As this write-up is focused on the trade associated with the current rights offering, I will not detail each of TIGO’s markets (See company presentations. I would note that multiple markets (El Salvador, Honduras, Bolivia among others) have troubling macroeconomic headlines. That said, the underlying businesses generate consistent revenue streams given the strong leadership positions in these 2-3 player markets. TIGO’s management team also constantly points out:
Its markets have lower broadband penetration rates, which are expected to rise
The demographic base of its markets is better than LATAM as a whole, offering further opportunities for growth
Remittances from the US make the underlying currencies in TIGO markets far more stable than other LATAM markets (Including appreciation in Guatemala relative to the dollar over the past decade).
2021 EBITDA |
|
Guatemala |
857 |
Colombia |
441 |
Paraguay |
242 |
Honduras (not consolidated) |
259 |
Bolivia |
249 |
Panama |
281 |
El Salvador |
162 |
Nicaragua/Costa Rica/Corp Cost and Eliminations |
6 |
Total |
2497 |
Like Liberty Latin America (LILAK), TIGO suffers something of a complexity discount given the multiple minority interests in several of its markets including:
-33% Honduras
-20% Panama
-50% Colombia
-45% Guatemala (repurchased November 2022)
These minority interests cause considerable confusion as to the amount of “owned” EBITDA, free cash flow and net debt and this confusion (combined with the confusion about taxes, lease payments vs. interest costs and spectrum costs) is likely a factor behind the lower multiple investors ascribe to a growing business. For this reason, the acquisition of the 45% of Guatemala meaningfully simplifies TIGO’s story and moves “owned” free cash flow much closer to actual free cash flow. The deal was done at an attractive price as TIGO paid ~6.2x/8x/11x 2021 EBITDA/EBITDA less Capex/Free Cash flow. TIGO holds the leading total broadband and mobile market share (64% and 42% respectively) in this two-player market (AMX is the other large player) and the business has grown EBITDA at ~6% CAGR over the past 6 years. The vast majority of TIGO’s free cash flow will be generated from Guatemala for the next several years.

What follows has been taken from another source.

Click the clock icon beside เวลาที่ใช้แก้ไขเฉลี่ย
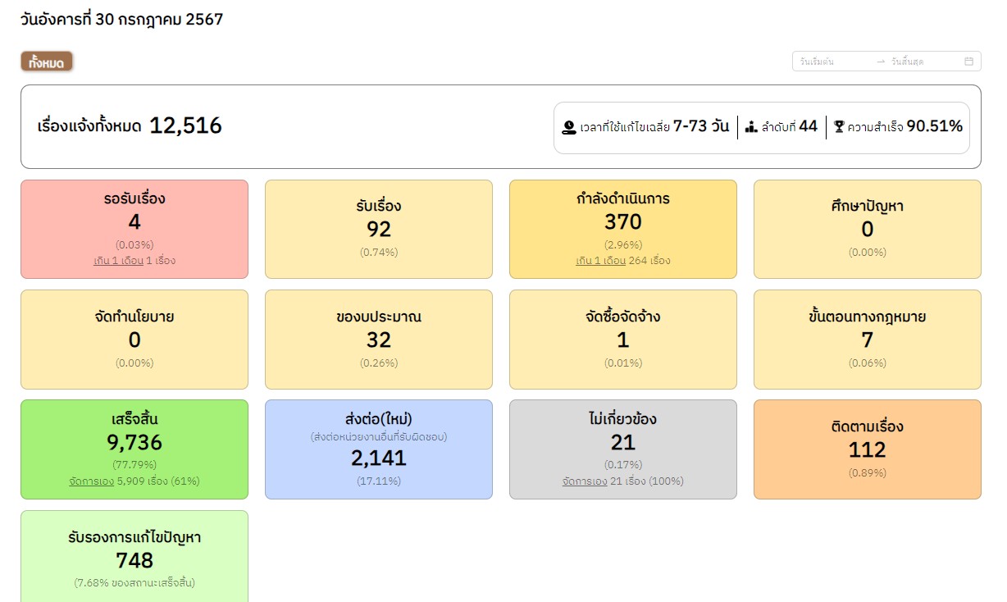The width and height of the screenshot is (1007, 602). coord(569,127)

The Guatemala acquisition also gave TIGO 100% control of some attractive infrastructure assets – 4,400 (10,000 in total within all of TIGO) towers, two tier 3 data centers and 21,000 km of fiber. TIGO has said that towers and data centers are non-core assets, and it will explore strategic alternatives over the next 12-18 months. With a stock trading at ~4x forward EBITDA basis, there certainly would seem to be some room to monetize the assets. Following conversations with the company, however, I do believe that some TIGO shareholders may be overestimating the value of these assets. The ultimate tenant ratio will be considerably lower than other tower markets. Additionally, TIGO would have to take into consideration that different owners would be incentivized to attract competitors to TIGO’s primary market, and TIGO would also have to ensure that it could secure long-term leases at attractive rates for any disposition. If TIGO was trading at multiples closer to US cable peers, I think it is less clear the company would monetize these assets. But with a bombed-out stock price, it could be highly accretive to sell some minority stake to a third party even at multiples 30-50% below the 15-20x levels attained in more attractive tower markets.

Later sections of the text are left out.